Amazon sells millions of products through thousands of sellers on its platforms. This portfolio of product varies widely across different product categories and even different times of the year. To boost visibility and popularity of products, Amazon hosts a New Releases ranking of top 100 products of all categories, a list which is updated hourly. To enable sellers insert their products into this list and move them further up the order, it is crucial to gain an understanding of which factors influence their ranks and how.
Because it is the world's largest online marketplace, with more than 310 active user base, and sells more than 12 millions products across different categories.
- Objective
- Computational Steps: data collection | data preparation | sentiment of reviews | modeling
- Insights and Value Proposition
- Detailed overview of steps to follow
The objective is to build statistical model on publicly available data from Amazon so that sellers and ultimately Amazon can leverage our insights to push their products up the trending ladder.
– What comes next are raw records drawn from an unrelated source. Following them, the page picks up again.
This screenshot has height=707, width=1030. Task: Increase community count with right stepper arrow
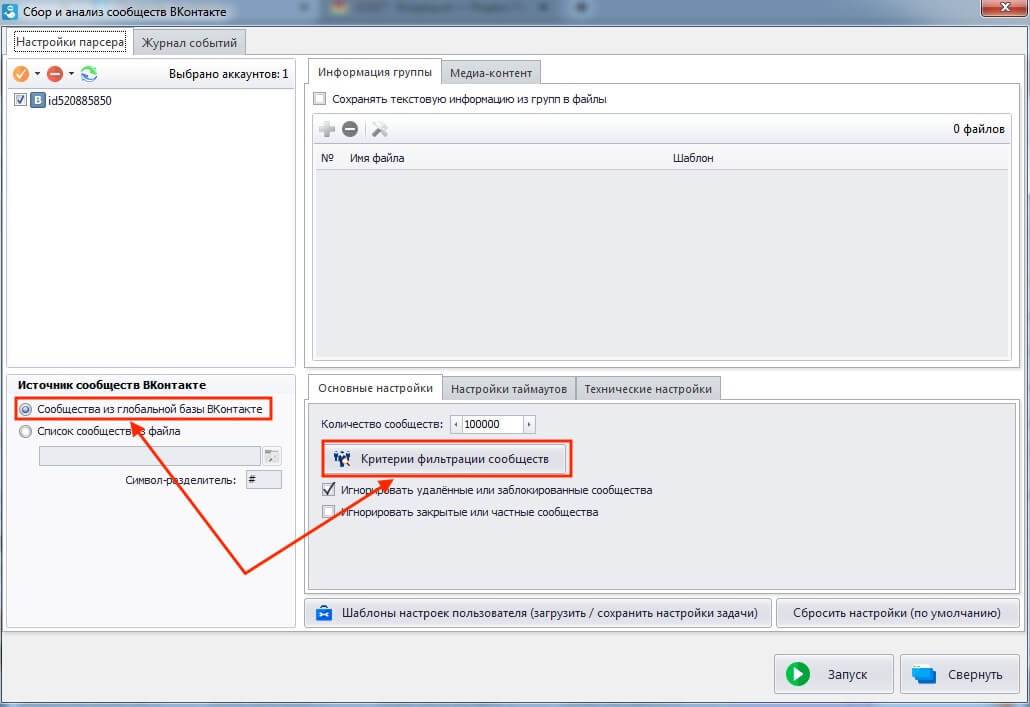pos(529,424)
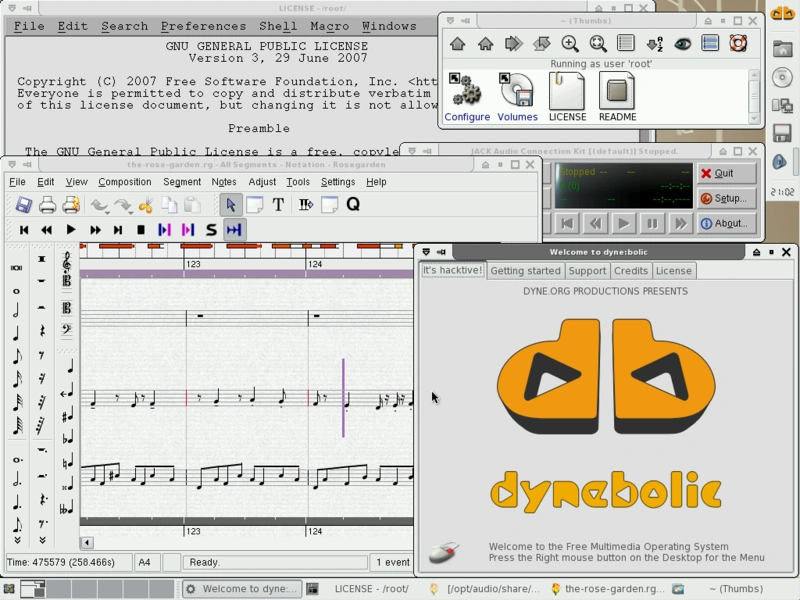The image size is (800, 600).
Task: Click the Save icon in Rosegarden
Action: (23, 204)
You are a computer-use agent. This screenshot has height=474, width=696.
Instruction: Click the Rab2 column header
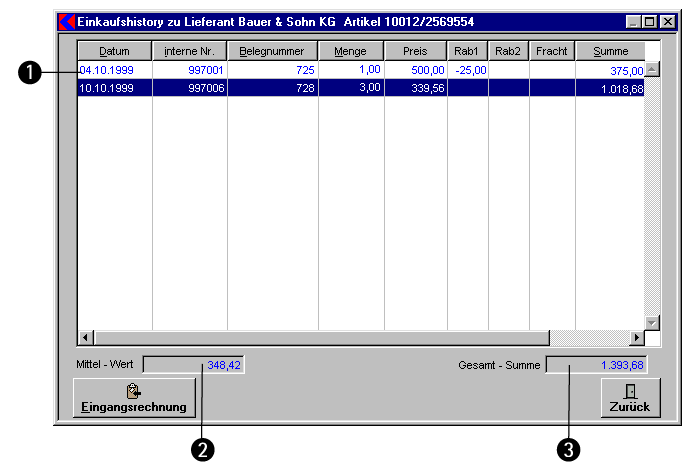tap(508, 51)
To examine the impact of various variables on rank of sellers, Amazon - "Hot New Releases" is leveraged as the platform to obtain data points for few vital attributes in our solution – rank, prime delivery status, discount offered status, price, top 10 customer reviews, average rating, rating count, number of answered questions, and number of product images. Data is scraped rigourously from Amazon using BeautifulSoup, for seven different categories – Electronics, Computers and Accessories, Clothing, Pet Supplies, Tools and Home Improvement, Toys and Games, and Grocery – that catalyze most of the sales for Amazon.
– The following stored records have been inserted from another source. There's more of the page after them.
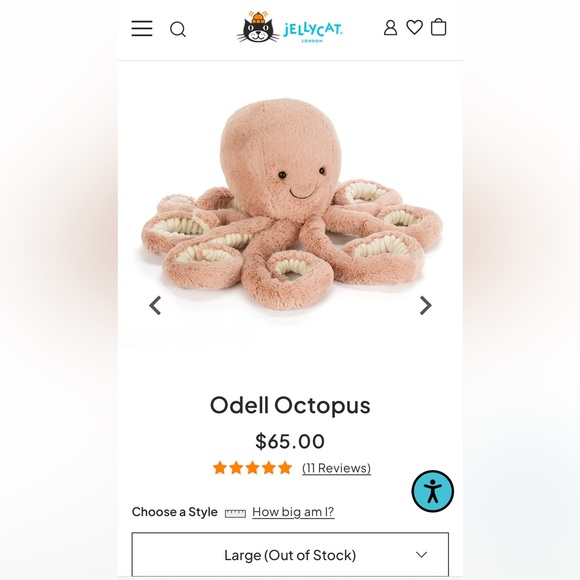
Task: Show previous product image arrow
Action: 155,306
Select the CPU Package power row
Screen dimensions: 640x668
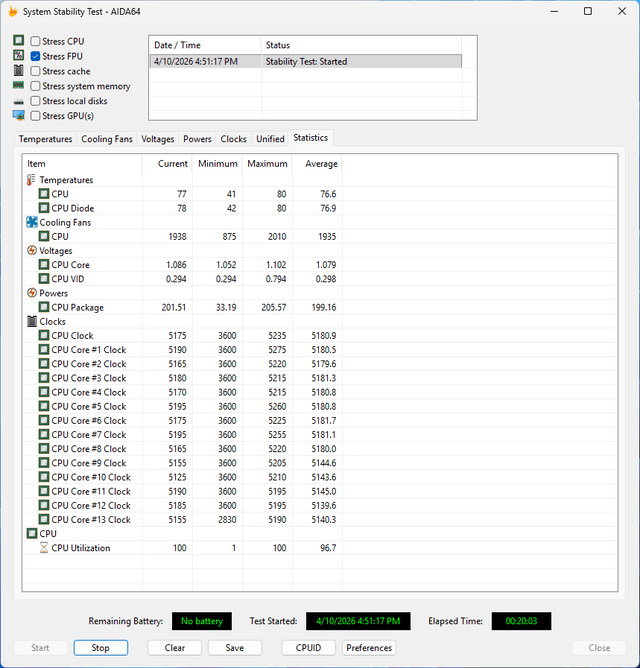[x=182, y=307]
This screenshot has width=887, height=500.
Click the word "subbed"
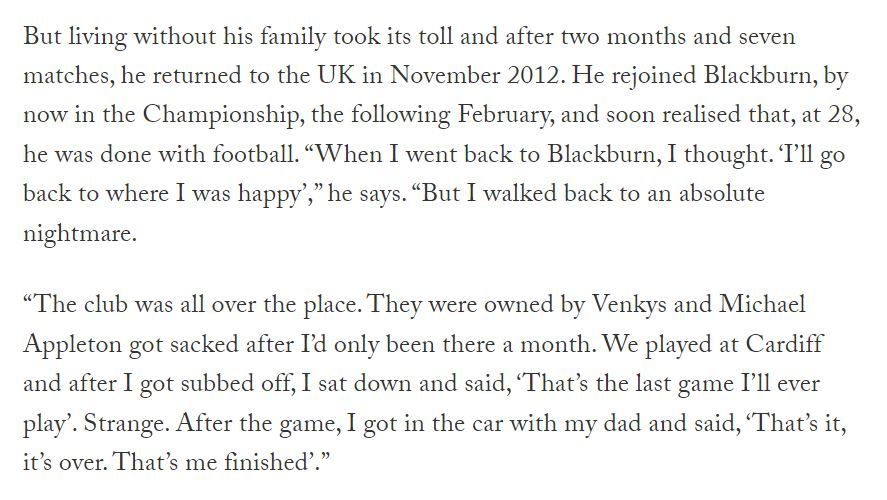pyautogui.click(x=217, y=383)
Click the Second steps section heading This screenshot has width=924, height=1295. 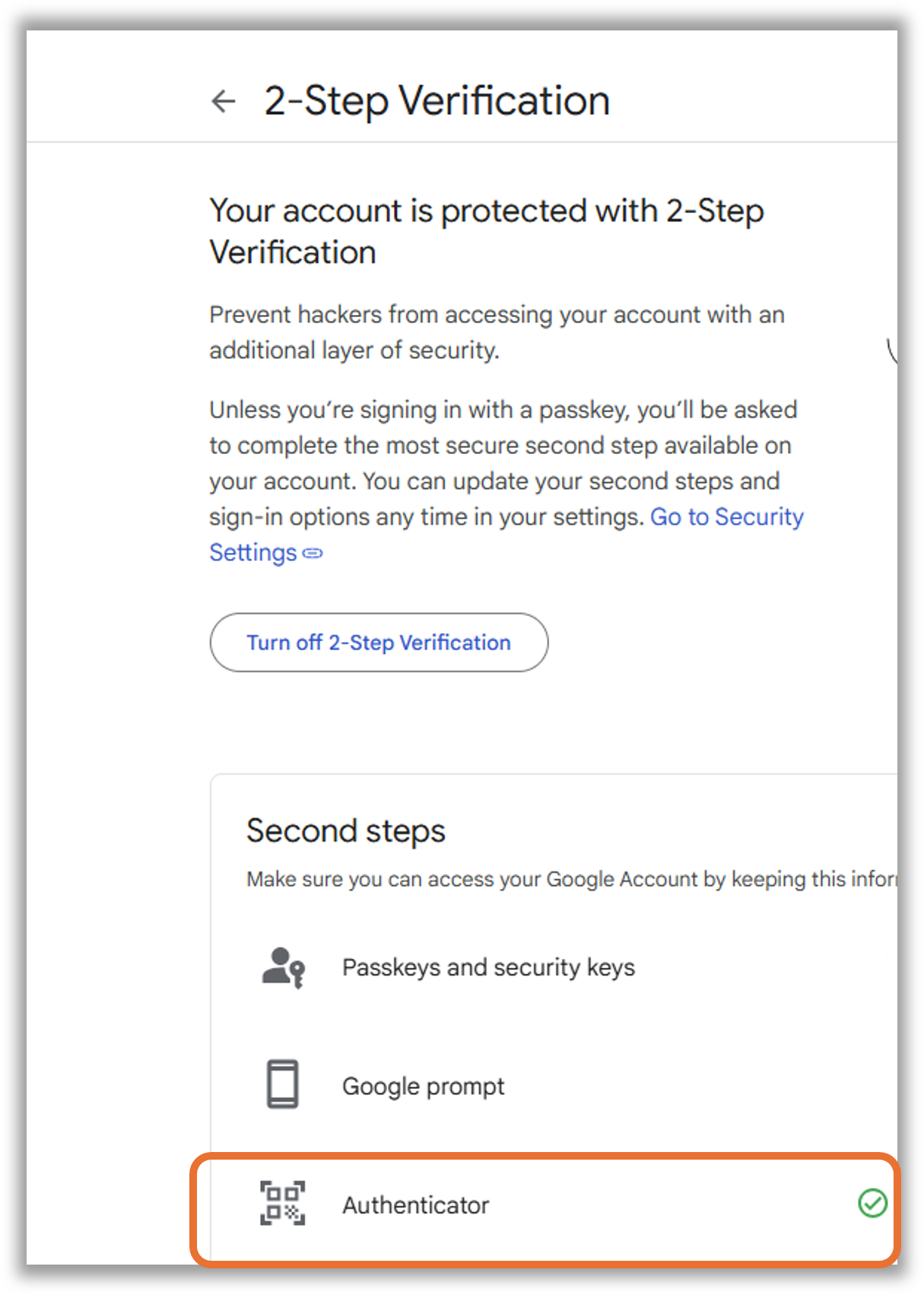pos(346,831)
This is followed by necessary data preparation to account for skewness, and a check on correlation amongst variables.
To ensure a comprehensive analysis, top 10 customer reviews are collected which captured the overall product sentiment adequately. Thereafter, Microsoft Azure Text Analytics API is used to generate averaged sentiment scores for each product.
After requisite data preparation to account for skewness in certain variables, log-log regression model was deployed to measure elasticity of rank with respect to given variables. We also accounted for synergy effect between variables and included interaction terms. The full model encompassing all product categories was run to give significant variables that affected ranking of products. For a deeper analysis into how different product categories behaved, a subsampled regression analysis for each category was also performed to see how significant the variables were for these categories.
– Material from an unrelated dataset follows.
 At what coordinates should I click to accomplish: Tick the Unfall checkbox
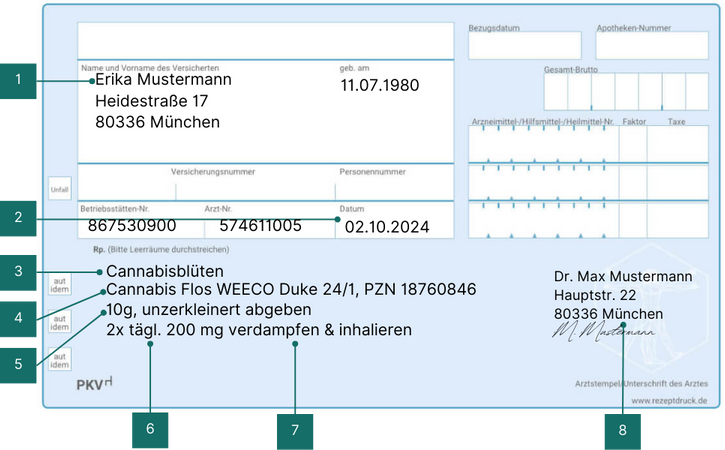[x=59, y=188]
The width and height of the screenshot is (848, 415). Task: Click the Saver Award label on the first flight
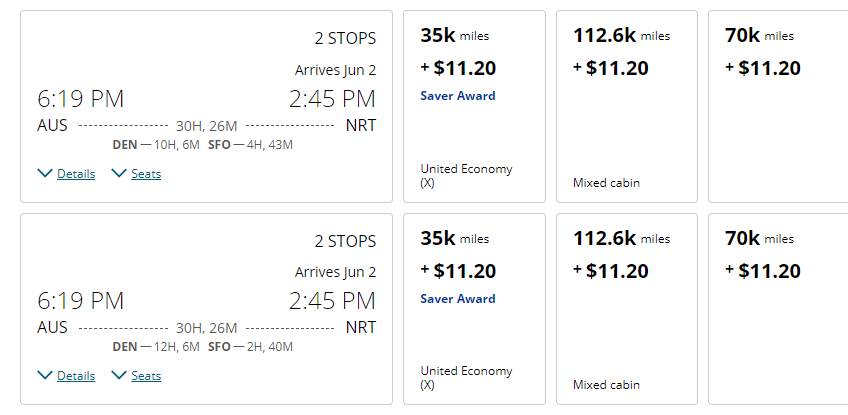click(x=458, y=96)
There are multiple parameters which have considerable effect on the ranks of new releases. Also, the extent of impact of different parameters is different across the categories. Amazon and its sellers can benefit from the model by identifying which areas help in increasing the rank of their newly released products. The probability of higher sales increases massively due to higher visibility, if the rank increases. Also, while it is essential that sellers manage to enter this trending list of new releases, they would be able to reap maximum benefit if they move from the rank bucket of 51-100 on second page to the first page of top 50 product releases. We believe our analysis and accompanying insights would help them achieve this critical objective to stay on the trending list for longer, which would result in improved sales for their products, and edge out competing brands
Amazon Hot New Releases
1.) Run the “product and review links.ipynb” file to get the links of individual categories. Make sure to change the link for each category. The category links will be dynamic and updates
every hour. After exporting the results to CSV file, the product links in the csv file have to be considered only till "ProducID". This needs to be done because, the link gets changed
dynamically every hour and the hyperlink changes. Output file obtained: cumulative links.csv
2.) Use the product links and review links obtained from the previous step and run the “Reviews and # of images.ipynb” to scrape the top reviews of each of the product.
This file also gives number of images displayed for each product. Output file obtained: cumulative review.csv
3.) Run the “Sentiment Analysis.ipynb” file to get the sentiment score of each review. Azure API is used to get the sentiment score. After appending the sentiment scores to the file
generated in step 2 we obtain cumulative sentiments.csv
4.) Run the “Product Attributes.ipynb” file to get the attributes of each product. Following attributes can be obtained (price, average rating, number of ratings, number of reviews,
number of answered questions, prime category, Discount) cumulative sentiments.csv
5.) Use “Data cleaning.ipynb” to merge all the datasets obtained above. output file obtained: modelfile.csv
6.) Use “LinearRegression.R” to get the regression results.
Data Dictionary for the csv file : modelfile.csv
Rank -> Rank of the product (for the specific category)
Category -> Product Category field
Product Link -> Link of the product needed to access the data
Name - > Product Name
Avg_Rating -> Rating of the product
Review_link -> Hyperlink
rating_count -> Number f ratings (in number) given to the product and its different from average rating
prime -> prime delivery or not
Images -> Number of images for each product
sentiment score -> sentiment score extracted from the top 10 reviews
Answered Questions - > Number of answered questions present for the product
Price -> Price of the product
Discount -> Discount (in percentage) offered per product
Customer_review_count -> Number of customer reviews for each product
Data Dictionary for the csv file : cumulative reviews.csv
Rank -> Rank of the product (for the specific category)
Category -> Product Category field
review -> review of the product
sentiment score -> sentiment score extracted from the top 10 reviews
Data Dictionary for the csv file : cumulative attributes.csv
Rank -> Rank of the product (for the specific category)
Product Link -> Link of the product needed to access the data
Answered Questions - > Number of answered questions present for the product
Price -> Price of the product
Discount -> Discount (in percentage) offered per product
Customer_review_count -> Number of customer reviews for each product
Category -> Product Category field
Data Dictionary for the csv file : cumulative links.csv
Rank -> Rank of the product (for the specific category)
Category -> Product Category field
Product Link -> Link of the product needed to access the data
Name - > Product Name
Avg_Rating -> Rating of the product
Review_link -> Hyperlink
rating_count -> Number f ratings (in number) given to the product and its different from average rating
prime -> prime delivery or not
Images -> Number of images for each product